**SELECTION**
** start **

Your Facebook Picture Isn’t The Focus of The Paris Attacks

My Facebook profile picture does not have a French flag overlay on it, but it has also never had a rainbow overlay, or a pink  “I stand with Planed Parenthood” overlay. It’s never had any of these things, because I personally don’t feel inclined to use them to show my solidarity. The overlay is a way of showing other people a personal stance, but I know I already do that through my actions and words. Posting an overlay is an easy form of passive protest, and personally it’s not my style.

For a lot of people putting the French flag overlay on their profile picture has been a big issue of contention because Facebook didn’t offer the option for a number of other attacks that took place around the world; but I think that people are missing something in their arguments.

** end **

**GOALS**
**a.** Condense the paragraph of the Facebook overlay essay that begins "My Facebook profile picture does not have" into a short bulleted list that keeps its main points.
**b.** According to the Facebook overlay essay, why has using the French flag overlay been contentious for many people?
**c.** Pick up the Facebook overlay essay at the point where it stops and carry it on.
The data that follows is taken from a separate source.

**DATA SHOWN**
** start **

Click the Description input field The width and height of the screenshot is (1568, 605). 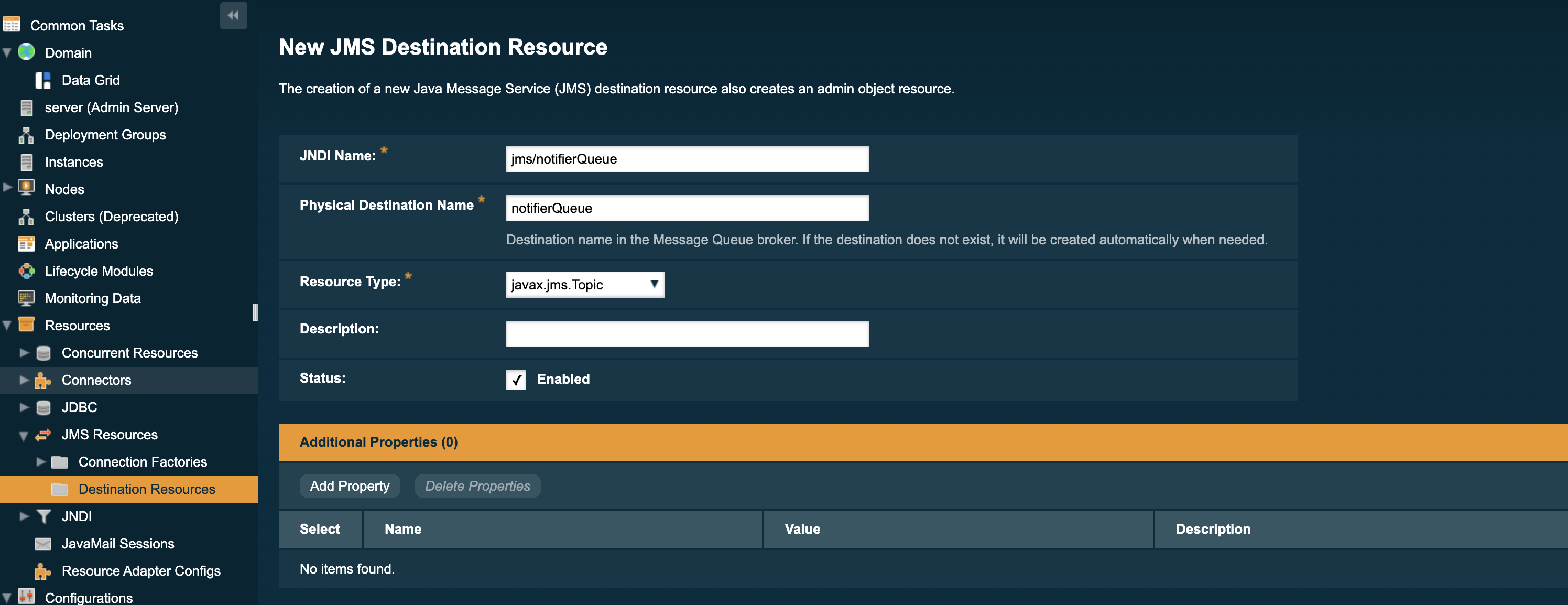(x=687, y=333)
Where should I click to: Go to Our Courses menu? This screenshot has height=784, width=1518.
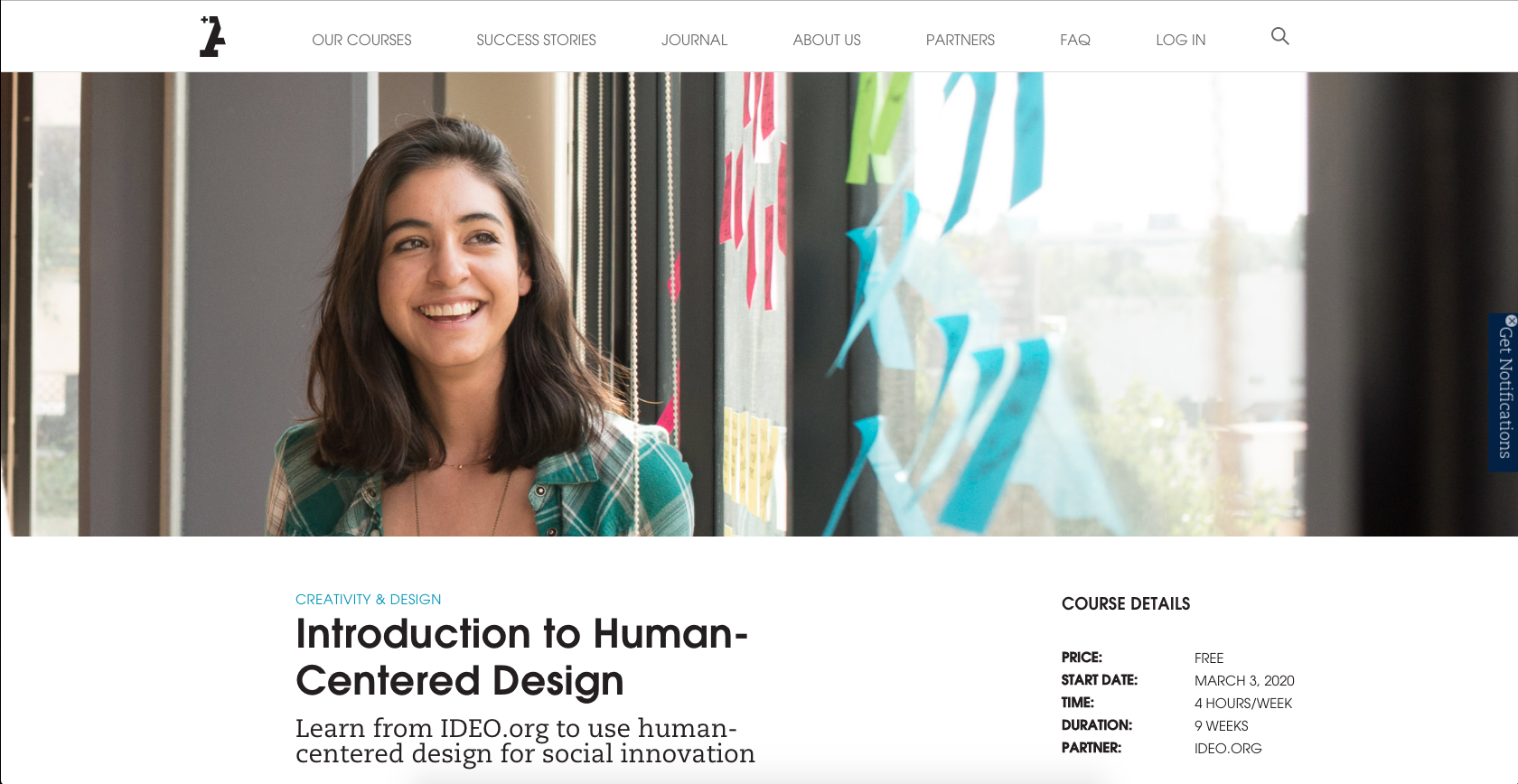[361, 40]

** end **

**OUTPUTS IN ORDER**
**a.**
- The writer's profile picture has no French flag overlay and has never had a rainbow or pink solidarity overlay.
- The writer doesn't feel inclined to use overlays to show solidarity.
- Overlays display a personal stance, but the writer already shows that through actions and words.
- The writer sees posting an overlay as an easy, passive form of protest and not their style.

**b.** Facebook didn't offer the option for a number of other attacks that took place around the world.

**c.**
To all of the people posting that Facebook never gave the option of the Kenyan flag or the Lebanese flag, the Nigerian flag, or even the Syrian flag, answer this question. What did you yourself do when these attacks happened? What was your concerted effort towards recognizing the attacks in those places?

I’ve seen everyone reposting articles from April about attacks in Kenya that claimed so many lives, but why are you choosing now, in November, after the Paris attack, to post about it? Did you post about it when it happened? Did you mourn or get angry when you found out about it?

What was your concerted effort towards recognizing the attacks in those places?

If you’re argument is that you didn’t know about it because the news didn’t publicize it, you should check yourself, because if you’re posting them now then there were some news articles about it, but you chose not to seek it out.

See we already know that Western media is not designed to shed light on events that they don’t feel directly affect them in some way. On occasion they will find a way to champion a foreign tragedy into a cause of theirs, (read, Boko Haram) but for the most part they are unaffected by the everyday bloodshed and attacks that some non-Western cultures often endure.

Knowing this, but feeling that these tragedies are important, it is up to you as an individual to educate yourself and even further help the visibility of these issues by spreading the word.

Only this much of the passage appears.